Care home residents next to be vaccinated

THE 710 residents of Guernsey’s care and residential homes will start receiving their Covid-19 vaccinations from next month in the next phase of the mammoth immunisation programme.

Director of Public Health Dr Nicola Brink thanked volunteer staff who worked through the weekend to carry out the first phase of the mass immunisation programme. The next will see the vaccine taken into care homes and given to residents. (Picture by Adrian Miller, 29050814)
Director of Public Health Dr Nicola Brink thanked volunteer staff who worked through the weekend to carry out the first phase of the mass immunisation programme. The next will see the vaccine taken into care homes and given to residents. (Picture by Adrian Miller, 29050814)

Care home staff were part of the top priority group and 350 of them have already received the first of two doses.

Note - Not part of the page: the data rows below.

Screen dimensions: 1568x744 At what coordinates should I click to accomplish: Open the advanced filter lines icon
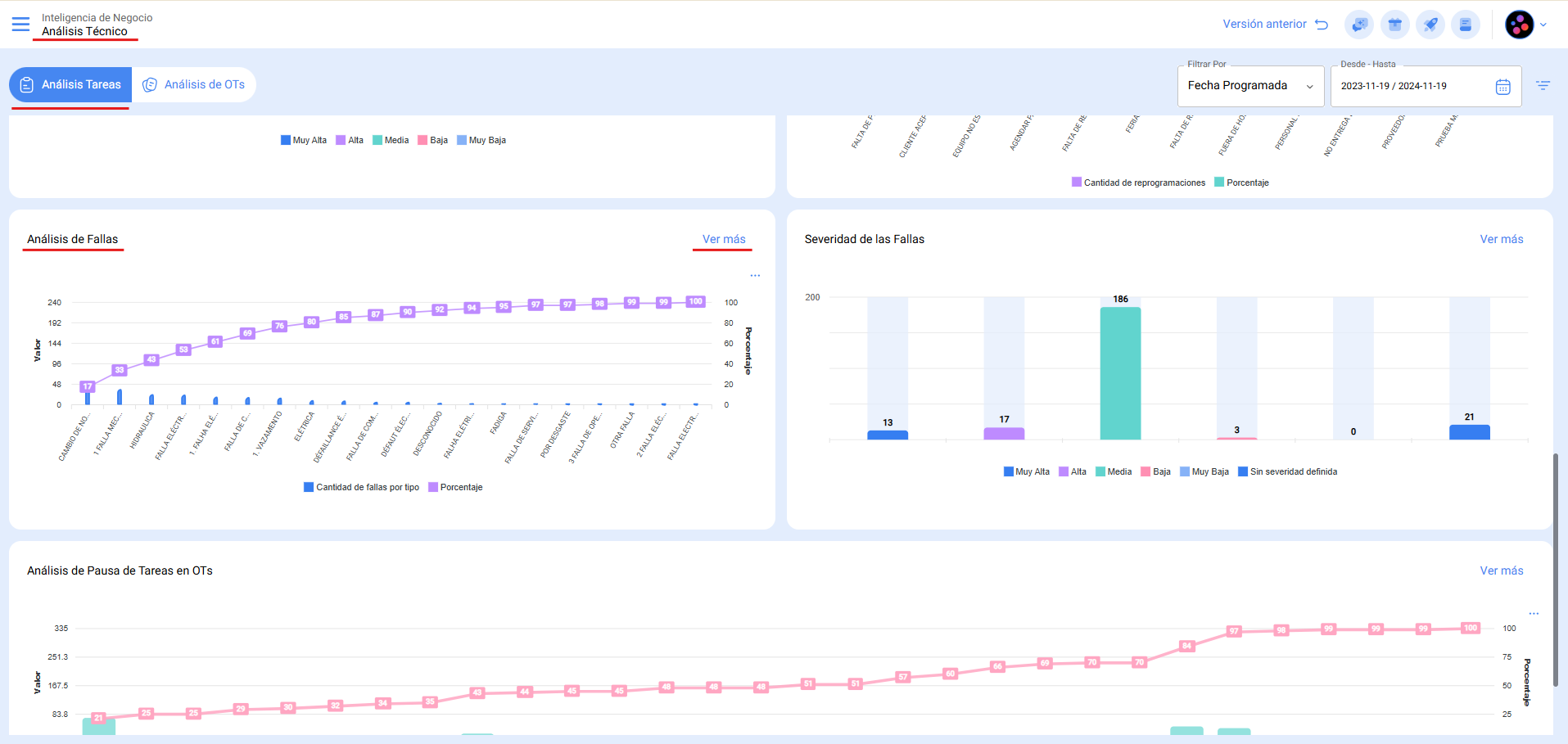click(x=1543, y=85)
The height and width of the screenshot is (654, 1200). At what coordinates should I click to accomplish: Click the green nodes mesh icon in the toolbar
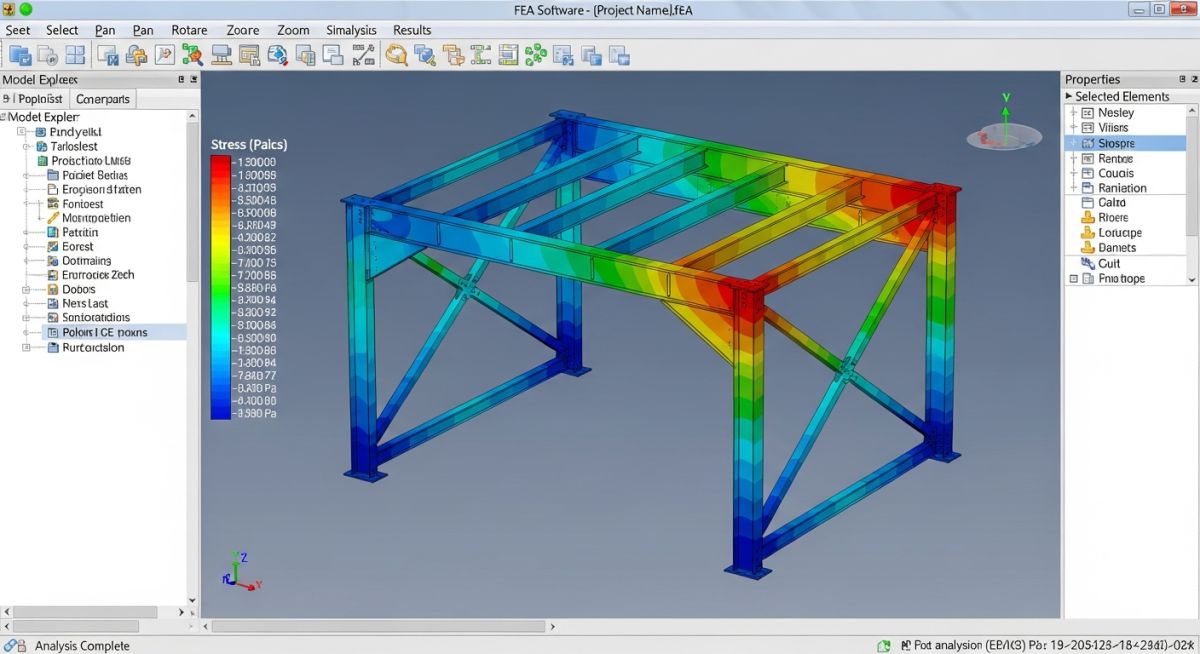tap(534, 55)
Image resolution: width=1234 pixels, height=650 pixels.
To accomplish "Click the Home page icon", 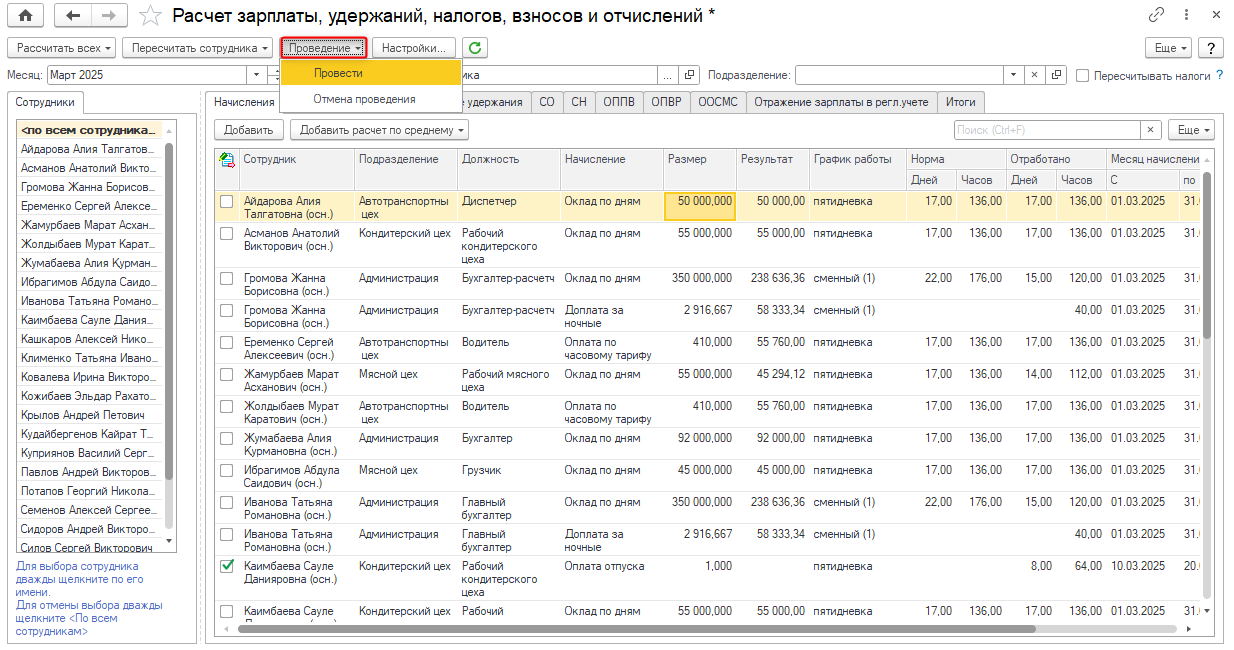I will click(25, 15).
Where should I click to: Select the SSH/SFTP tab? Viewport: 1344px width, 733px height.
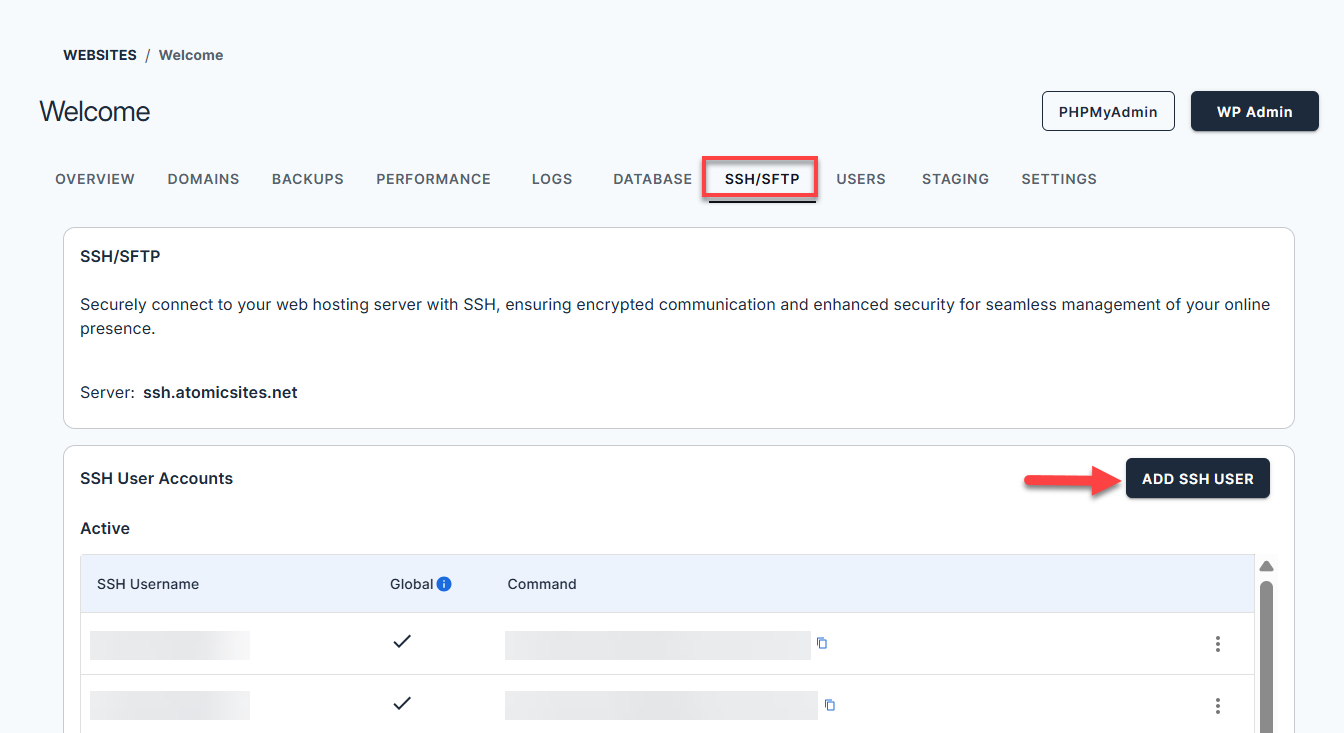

The Pfizer/BioNtech vaccine requires two doses 21 days apart, so the initial group will receive their second dose from 7 January.

Dr Nicola Brink, the Director of Public Health, explained the logistics of the next step.

‘We’ll have a further roll-out on the 11 January where we’ll be looking at immunising care and residential home residents, the remainder of care and residential home staff, and then starting on the other health and care staff and the over-80s, and then we’ll be going down the priority programmes.

‘With regard to the delivery in the care homes, we have gone through a detailed protocol which we’ve discussed with MHRA [Medicines and Healthcare products Regulatory Agency] for when we move the vaccine from the Princess Elizabeth Hospital into the care homes.

‘We use what we call vaccine porters, which are particular containers, and we have receptacles that we can put the vaccines in upright and transport it carefully to the care homes.

‘So we will be delivering it to residents within the care homes, that’s our anticipated programme at the moment.

‘We will continue to use the Princess Elizabeth Hospital as our secondary satellite. We managed to get 968 people through there over a period of four days.

‘Once we take the vaccine out of the minus-70 Celsius [container] we have 120 hours to deliver the vaccination programme and to deliver all of those vaccines.’

So far the Bailiwick has received two consignments of the Pfizer/BioNtech vaccine, with each delivery containing 975 doses.

Further consignments have been promised for arrival next month.

At this stage Dr Brink explained that she could not set out an exact schedule for when the over-80s and other age groups will have the vaccine administered.

‘I would love to have a definite programme so that I could do a timetable and plan all the staffing and so on,’ she said.

‘We are to a degree dependent on the vaccine’s delivery from the UK, but also we’re awaiting the news on the Oxford vaccine. There is a degree of uncertainty, so I can’t do a precise timetable at this point in time.’

The team of vaccinators is made up of various health care workers and Dr Brink thanked them publicly for their work, especially over last weekend when they started immunising at 7am and finished at 10pm.